Tötungsabsicht vor Gericht anerkannt

Anschliessend rief der Mann die Polizei. In den beiden ersten Einvernahmen gab er an, er habe seine Frau und nachher sich selbst töten wollen. Sie habe Trennungsabsichten gehabt, und es wäre besser, wenn beide tot wären.

Später bestritt er jegliche Tötungsabsicht. Dennoch sprach ihn das Bezirksgericht im November 2017 der versuchten vorsätzlichen Tötung schuldig und verhängte eine siebenjährige Freiheitsstrafe.

Vor Obergericht anerkannte der Beschuldigte nun den Schuldspruch der ersten Instanz, der damit rechtskräftig ist. Er wollte aber eine Strafreduktion erwirken. Damit blieb er erfolglos.

Ehefrau nimmt Schuld auf sich

Der Mann war Seelsorger der eritreisch-orthodoxen Gemeinde in den Kantonen Zürich und Schaffhausen. Zum Obergerichtsprozess kamen mehr als ein Dutzend Gemeindemitglieder mit einem Pfarrer.

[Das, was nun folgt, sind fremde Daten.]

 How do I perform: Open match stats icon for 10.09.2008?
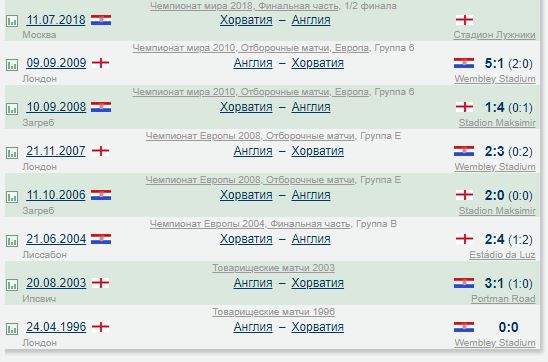[x=12, y=109]
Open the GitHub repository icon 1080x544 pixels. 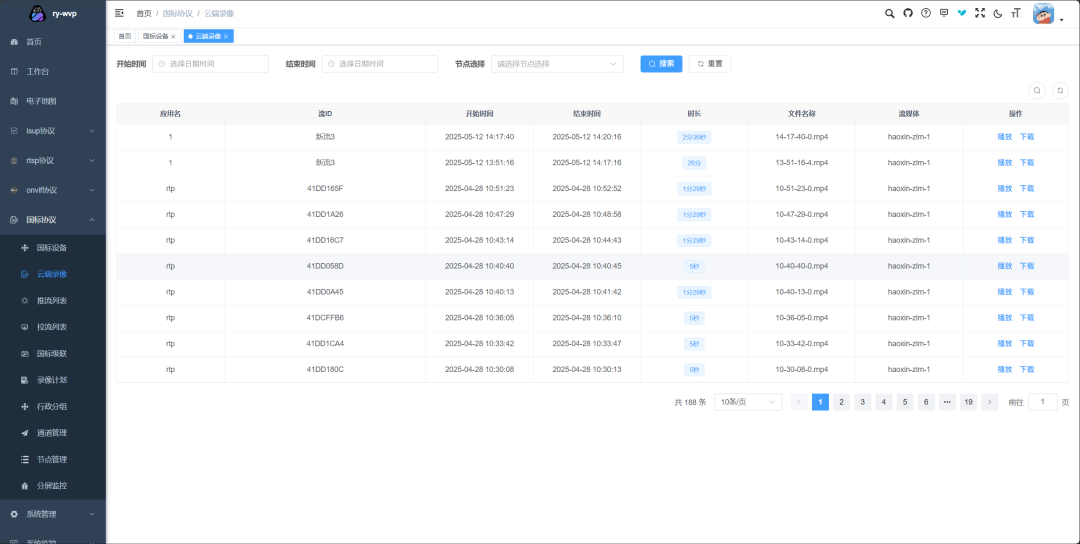(908, 13)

Die Ehefrau des Beschuldigten wurde als Zeugin einvernommen, nachdem sie auf eine Privatklägerschaft verzichtet hatte. Sie nahm jegliche Schuld auf sich. Sie habe ihren Mann provoziert und beschimpft.

Dass schon früher die Polizei mehrmals wegen häuslicher Gewalt hatte intervenieren müssen, und dass zwei Tage vor der Tat der Mann aus der Wohnung weggewiesen worden war, sei ihr Fehler gewesen: Sie habe jeweils grundlos einfach die Polizei angerufen, wenn sie wütend gewesen sei.

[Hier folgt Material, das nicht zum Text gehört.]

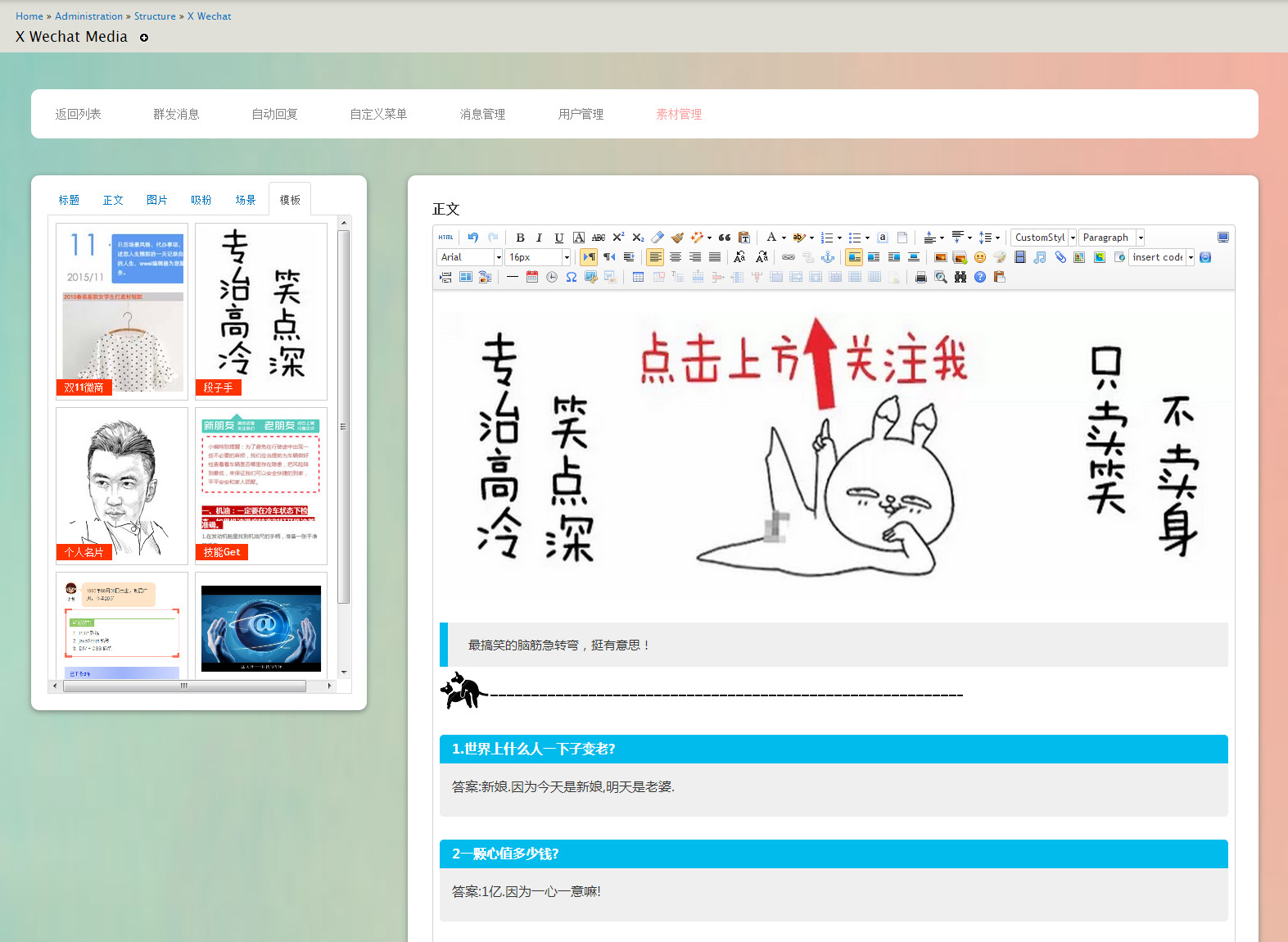The image size is (1288, 942).
Task: Insert an emoticon from the toolbar
Action: [979, 257]
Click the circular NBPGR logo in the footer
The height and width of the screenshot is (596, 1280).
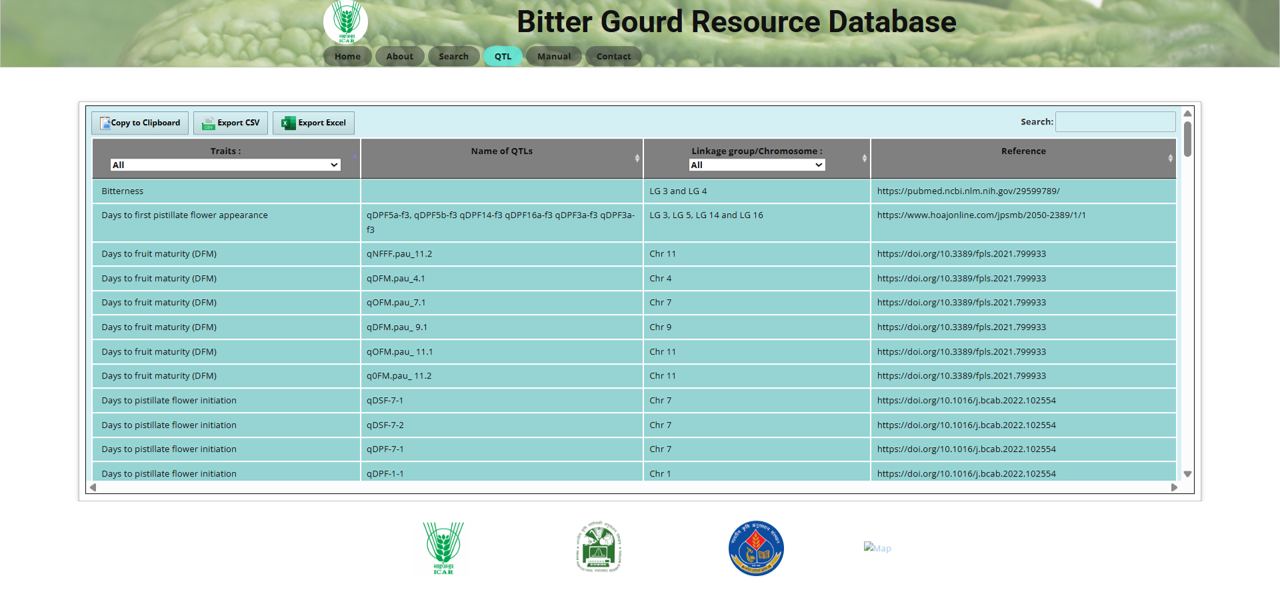(x=597, y=548)
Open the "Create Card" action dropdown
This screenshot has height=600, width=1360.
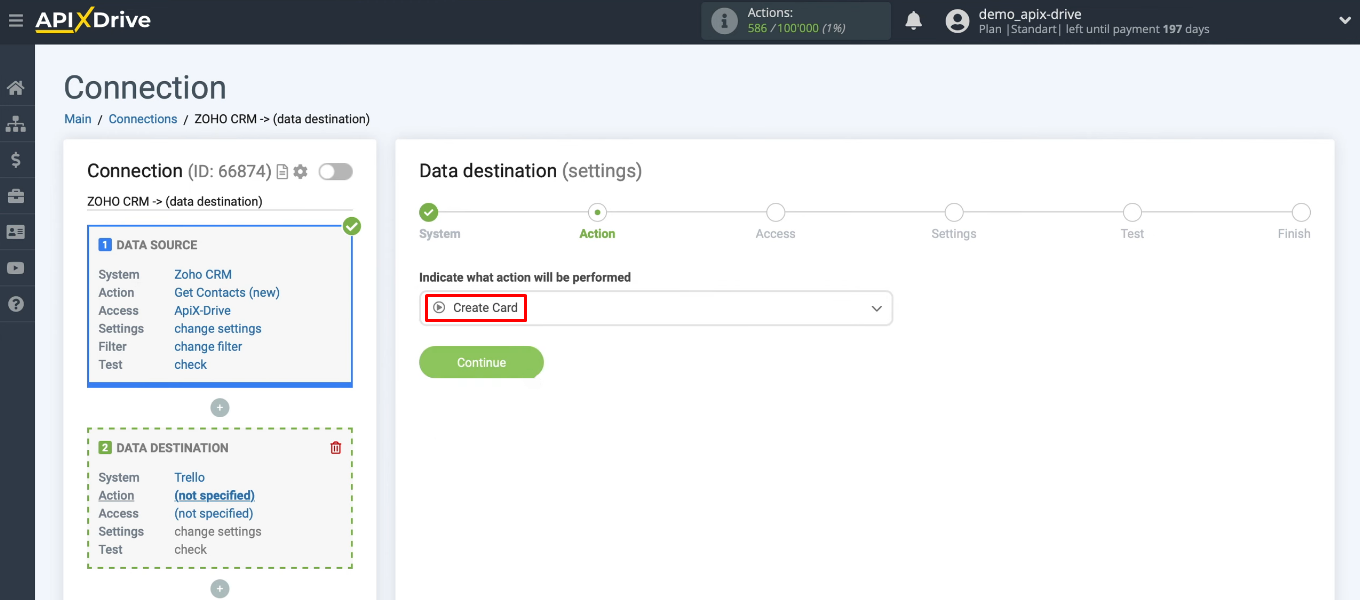click(656, 308)
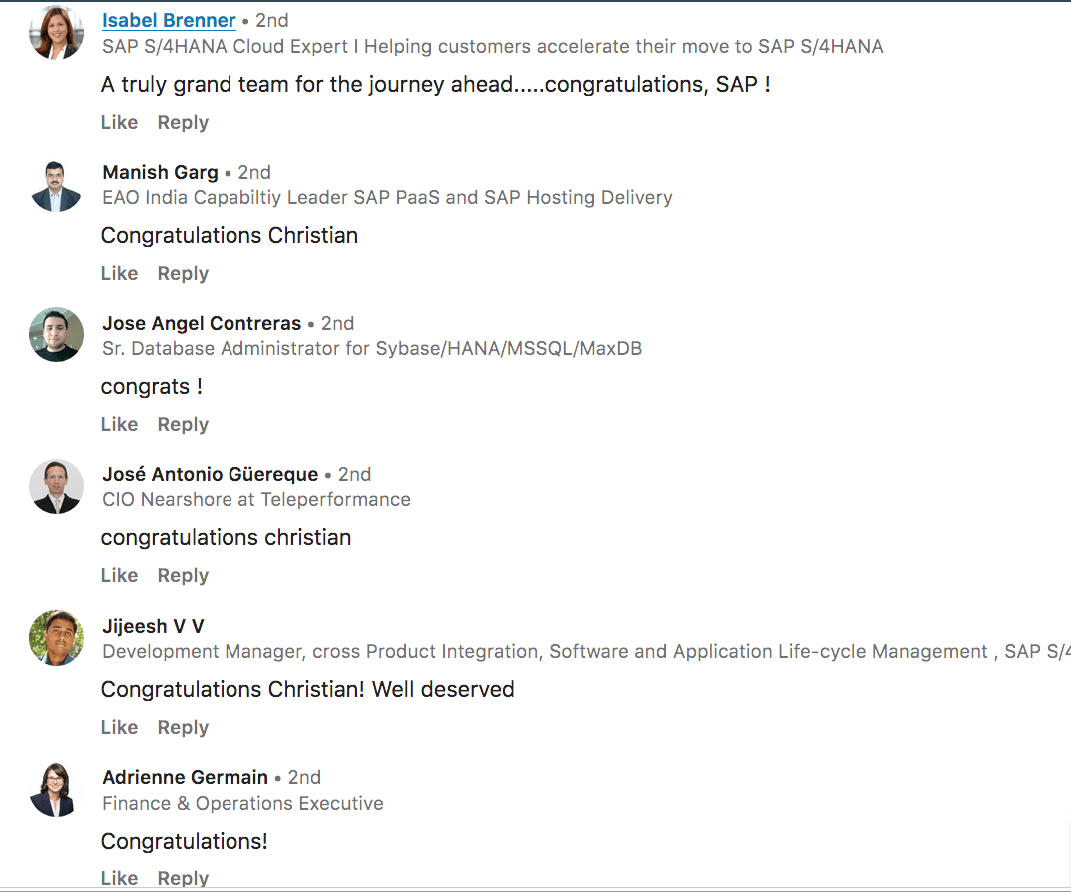
Task: Open Isabel Brenner's profile photo
Action: tap(57, 32)
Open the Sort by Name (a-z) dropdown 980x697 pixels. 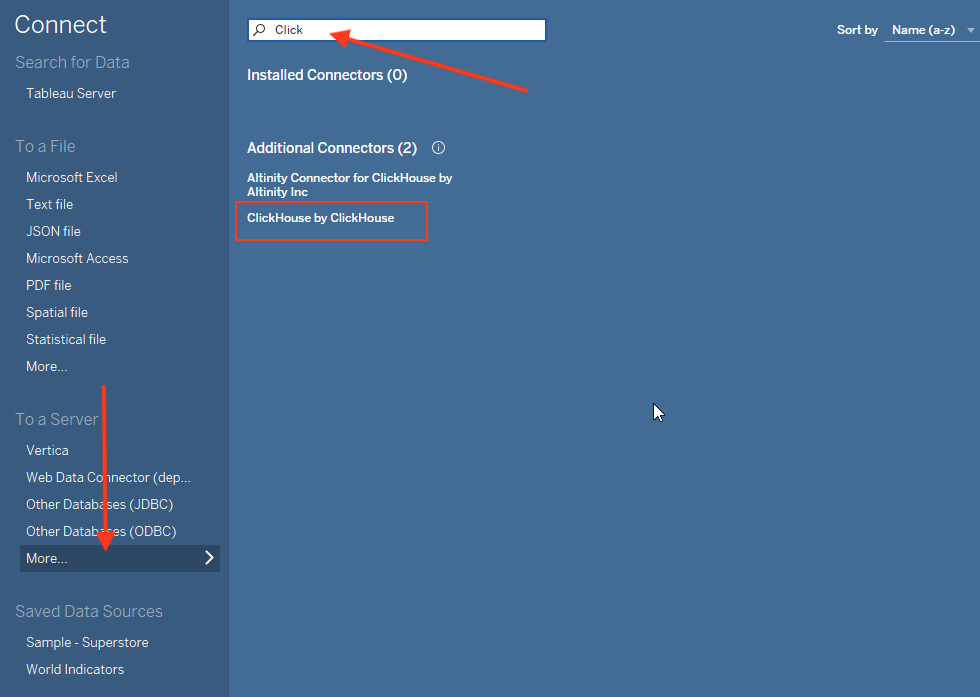tap(927, 30)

Ihr Mann sei ein Guter, der ihr niemals etwas zu Leide getan habe. Sie wolle die - seinerzeit arrangierte - Ehe aufrecht erhalten. Der Mann solle bald nach Hause kommen, die Kinder vermissten ihn. So oft wie möglich besucht sie mit den Kindern im Gefängnis den Vater, der sich bereits im vorzeitigen Strafvollzug befindet.

Vor allem Selbstmitleid

Der Mann, der bereits vor ein paar Jahren eine Vorstrafe wegen Gewalt und Drohung gegen Beamte kassiert hatte, beteuerte, wie leid ihm alles tue. Das Gericht erkannte allerdings "nicht gross Einsicht und Reue", wie der Vorsitzende sagte. Vor allem habe der Beschuldigte Mitleid mit sich selbst.

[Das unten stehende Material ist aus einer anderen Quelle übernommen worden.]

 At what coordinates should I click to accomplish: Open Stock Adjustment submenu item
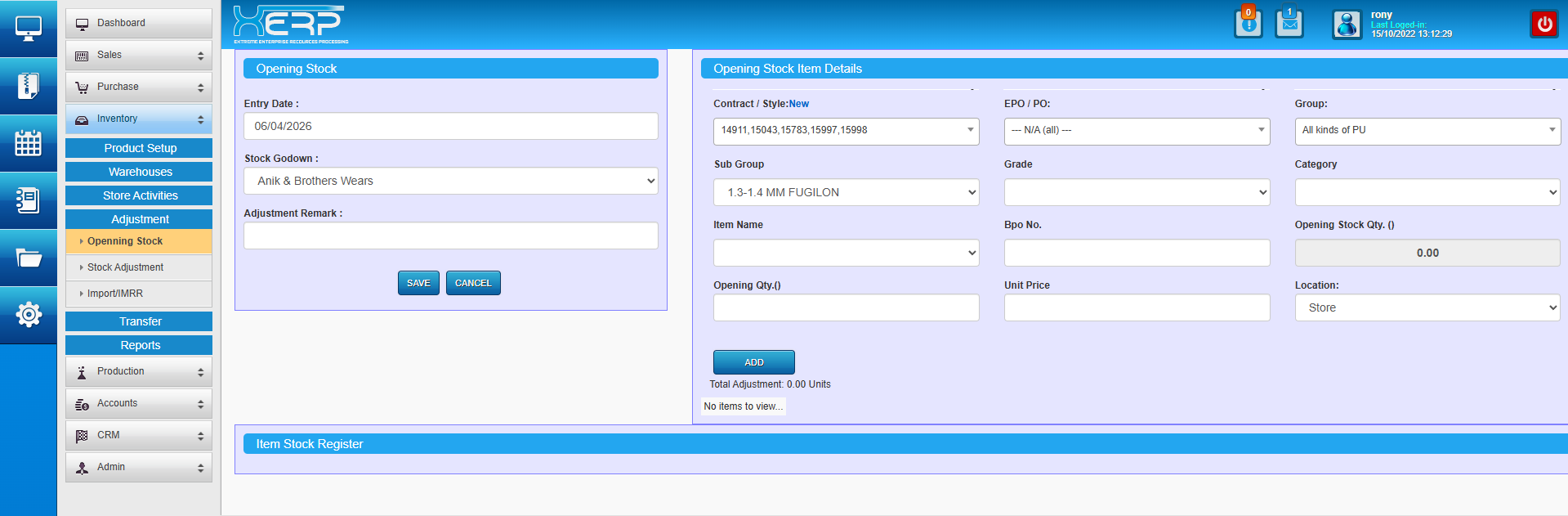[125, 267]
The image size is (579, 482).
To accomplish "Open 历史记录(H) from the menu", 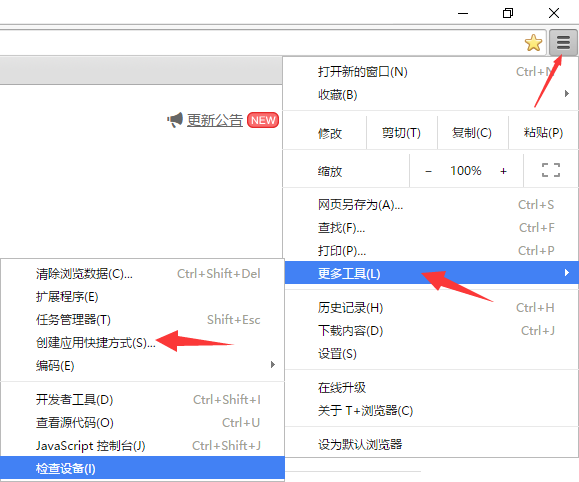I will point(431,307).
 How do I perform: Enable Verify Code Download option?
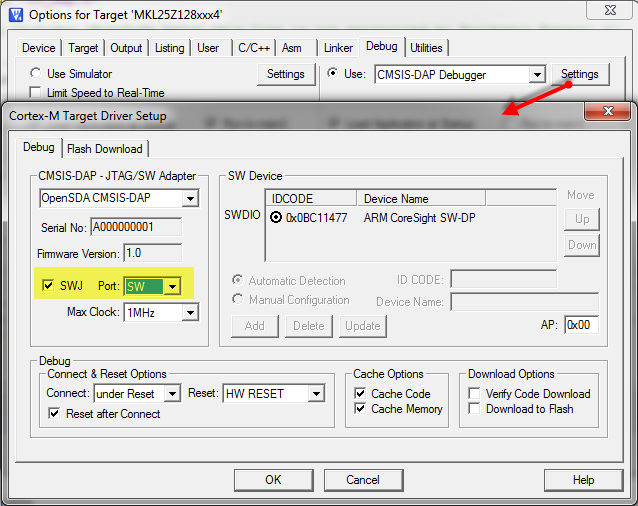pos(474,394)
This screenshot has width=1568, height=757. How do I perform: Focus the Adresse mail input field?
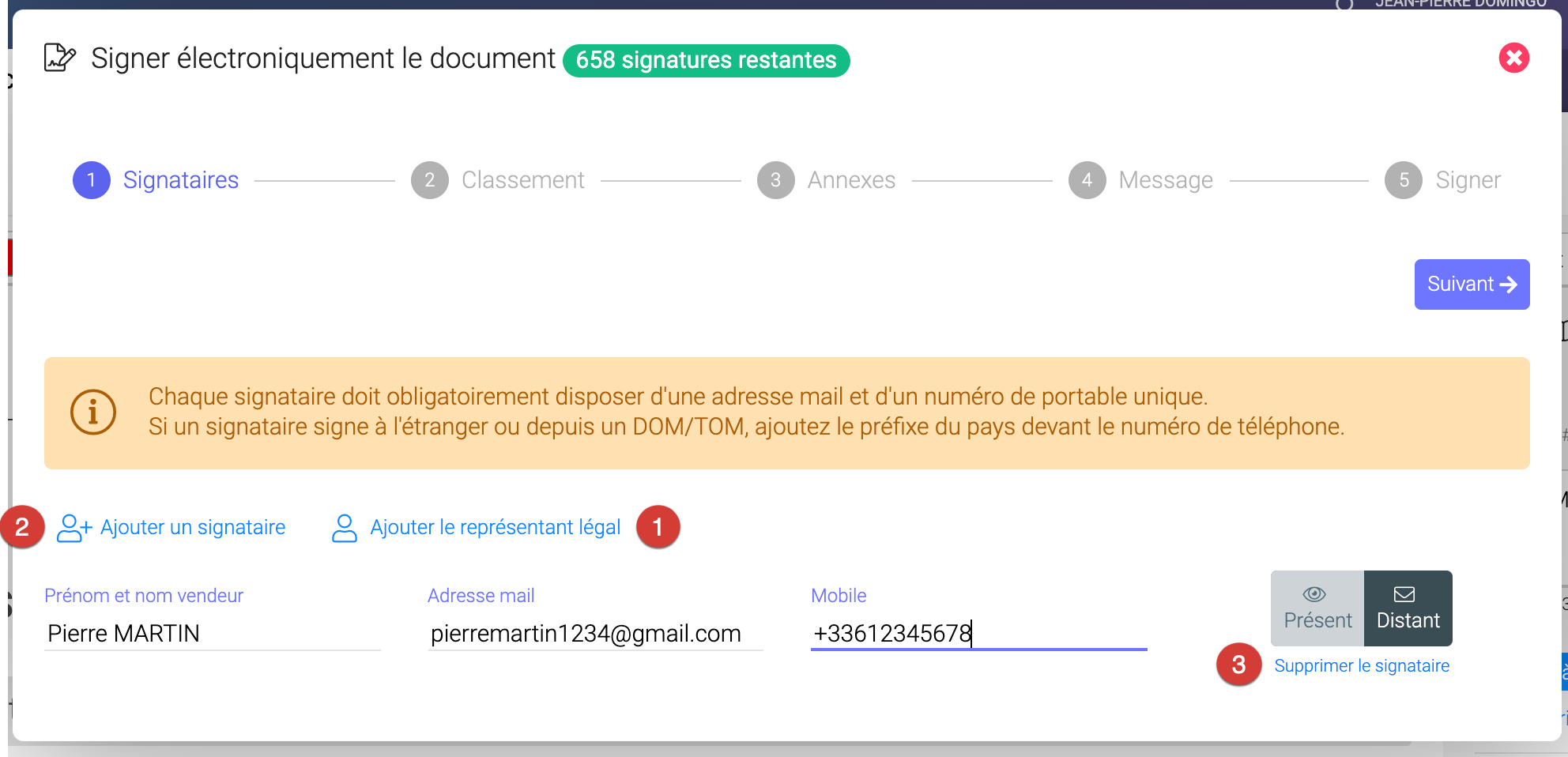click(x=594, y=634)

Er sei zielgerichtet vorgegangen und habe die Tötung seiner Frau beabsichtigt, wenn auch nicht vorausgeplant. Dass es beim Versuch geblieben sei, sei nicht sein Verdienst. Gewiss habe die Frau auch beigetragen zum Konflikt, für eine so schwere Tat gebe es aber "nicht ansatzweise ein Motiv".